How much work is needed to move the alpha particle to the midpoint of one of the sides of the square?

Homework Equations

W = PE_o-PE_f
PE (if several point charges) = q_o*k*Σ(q/r)
q_o will be the alpha particle (2*(1.6*10^-19 C))
, and the other q will be the 4 electrons

The Attempt at a Solution

[/B]
I use the Pytagorean Theorem to find the original distance from each electron to the alpha particle, and I get (.00707 m). Since all four electrons are the same charge and same distance, I multiple 4*(e^-/.00707) and then by k and q_o, and get a PE_o of -2.6*10^-25J. To get PE_f, I calculate the distance, but this time since it will be in the midpoint of one of the sides of the square, the alpha particle will be .005 m from two of the electrons, and again using the Pythagorean Theorem I calculate that it is 0.0112 m from the other two. I plug all that into the equation for PE to get PE_f, which I get as -2.66*10^-25 J (awfully close to the original PE, which seems kinda weird).
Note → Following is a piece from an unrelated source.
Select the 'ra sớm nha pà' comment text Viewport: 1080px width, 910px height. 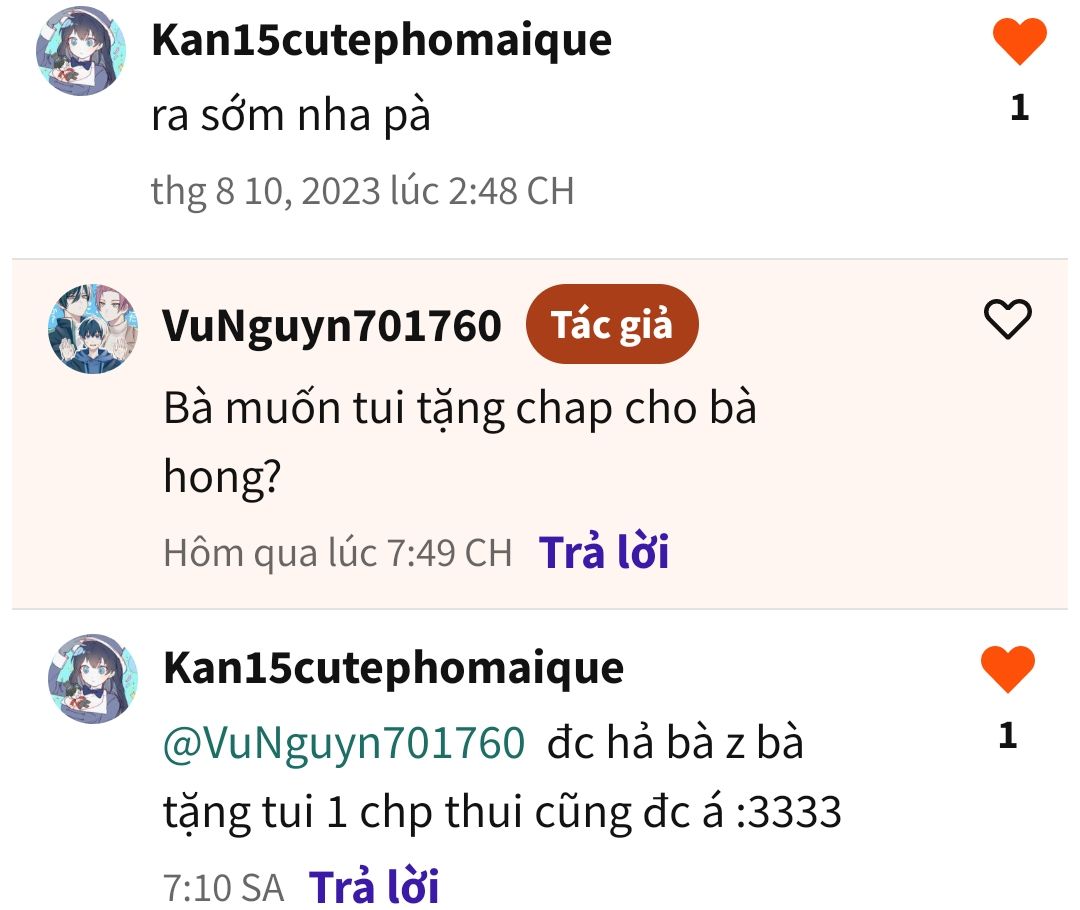[291, 115]
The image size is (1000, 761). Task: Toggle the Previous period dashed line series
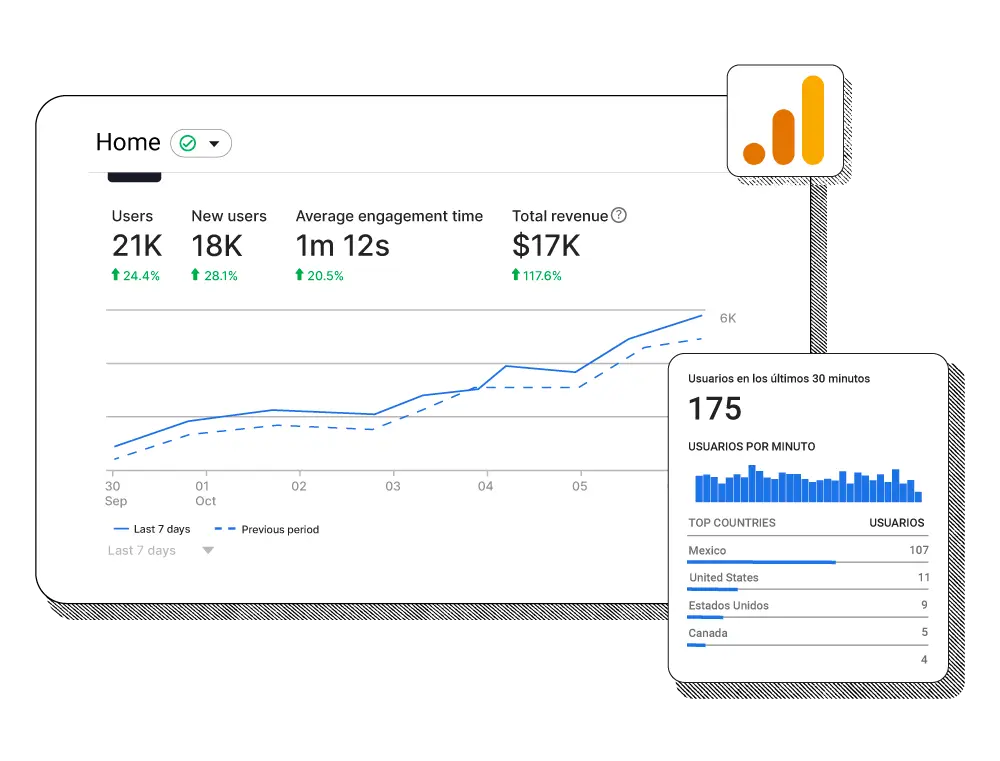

Then I do W = PE_o-PE_f and get 6*10^-27J of work done, but the answer is -6.08*10^-21 J. I'm not really sure where I went wrong.

 

[Doc Al]

I use the Pytagorean Theorem to find the original distance from each electron to the alpha particle, and I get (.00707 m).

The dimensions are given in nm. 1 nm = 10^-9 m.

 

[fruitbubbles]

The dimensions are given in nm. 1 nm = 10^-9 m.

Oops, my mistake. I see that now I'm getting the right power, but I'm not sure why the answer should be negative when my answer is positive. Is it because since the positive alpha particles is getting closer to two electrons (which attract the positive charges), the PE decreases?

 

[haruspex]

, but I'm not sure why the answer should be negative when my answer is positive. Is it because since the positive alpha particles is getting closer to two electrons (which attract the positive charges), the PE decreases?

Yes.

 

[fruitbubbles]

Yes.

I don't understand why..just setting up the equation W = PE₀-PE_f wouldn't just take care of the sign, since we are calculating the work. Like, why does there have to be..further thinking about it after calculating W?

 

[haruspex]

I don't understand why..just setting up the equation W = PE₀-PE_f wouldn't just take care of the sign, since we are calculating the work. Like, why does there have to be..further thinking about it after calculating W?

The trouble with just applying equations like that is that you have to remember exactly what the terms stand for. What precisely is W in that equation?